QUESTIONS ON THE MATERIAL:
[a] From the review excerpt, reproduce word for word the passage starting with "But most of" and going on through "by Random House.".
[b] Summarize the review excerpt in two sentences.

*** Opening of STUDY TEXT ***

But most of us already know this; we can see the plain evidence through our office windows and computer screens. What we need to understand much more deeply is how that visible evidence fits into the scientific big picture of human-induced climate change. James Powell is very well qualified to tell us much more about that, but Going to Extremes is mostly a missed opportunity to do so.
Dan Fagin is a writer and professor at New York University’s Arthur L. Carter Journalism Institute, where he is the director of the masters-level Science, Health and Environmental Reporting Program. His next book, on environmental epidemiology and the Toms River, New Jersey, cancer cluster, will be published in the spring of 2013 by Random House.

*** Close of STUDY TEXT ***
*** Opening of SOURCE MATERIAL ***

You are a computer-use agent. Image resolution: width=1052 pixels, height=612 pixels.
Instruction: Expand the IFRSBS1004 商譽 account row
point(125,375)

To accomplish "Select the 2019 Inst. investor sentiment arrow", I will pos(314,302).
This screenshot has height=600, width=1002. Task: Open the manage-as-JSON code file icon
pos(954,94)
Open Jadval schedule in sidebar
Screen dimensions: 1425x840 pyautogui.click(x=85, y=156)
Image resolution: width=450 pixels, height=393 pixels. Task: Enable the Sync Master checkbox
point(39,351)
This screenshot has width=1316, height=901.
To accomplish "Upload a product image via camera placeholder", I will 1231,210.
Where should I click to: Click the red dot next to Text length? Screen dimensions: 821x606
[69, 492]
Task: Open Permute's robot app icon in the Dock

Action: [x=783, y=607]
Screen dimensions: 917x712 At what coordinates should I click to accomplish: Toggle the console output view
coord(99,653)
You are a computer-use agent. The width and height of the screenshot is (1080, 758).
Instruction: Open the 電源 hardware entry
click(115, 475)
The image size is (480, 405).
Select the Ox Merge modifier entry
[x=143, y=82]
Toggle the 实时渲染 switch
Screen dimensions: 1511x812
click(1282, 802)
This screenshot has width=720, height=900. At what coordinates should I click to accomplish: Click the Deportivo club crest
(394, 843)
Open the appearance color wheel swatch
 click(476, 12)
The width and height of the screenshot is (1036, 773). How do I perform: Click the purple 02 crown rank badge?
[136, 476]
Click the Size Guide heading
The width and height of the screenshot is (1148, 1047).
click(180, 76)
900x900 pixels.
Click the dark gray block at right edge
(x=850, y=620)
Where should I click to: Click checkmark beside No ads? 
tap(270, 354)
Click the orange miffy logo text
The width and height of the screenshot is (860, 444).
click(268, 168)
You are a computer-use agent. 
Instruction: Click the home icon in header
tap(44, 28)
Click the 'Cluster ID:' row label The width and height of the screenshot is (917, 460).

*** Close of SOURCE MATERIAL ***

EXPECTED OUTPUTS:
[a]
But most of us already know this; we can see the plain evidence through our office windows and computer screens. What we need to understand much more deeply is how that visible evidence fits into the scientific big picture of human-induced climate change. James Powell is very well qualified to tell us much more about that, but Going to Extremes is mostly a missed opportunity to do so.
Dan Fagin is a writer and professor at New York University’s Arthur L. Carter Journalism Institute, where he is the director of the masters-level Science, Health and Environmental Reporting Program. His next book, on environmental epidemiology and the Toms River, New Jersey, cancer cluster, will be published in the spring of 2013 by Random House.

[b] The review excerpt argues that people already see the evidence but need a deeper understanding of how it fits the scientific big picture of human-induced climate change, and that James Powell is well qualified to give it, yet Going to Extremes mostly misses the chance. Its writer, Dan Fagin, is a writer and professor at New York University's Arthur L. Carter Journalism Institute, where he directs the Science, Health and Environmental Reporting Program, and his next book, on environmental epidemiology and the Toms River, New Jersey, cancer cluster, is due from Random House in spring 2013.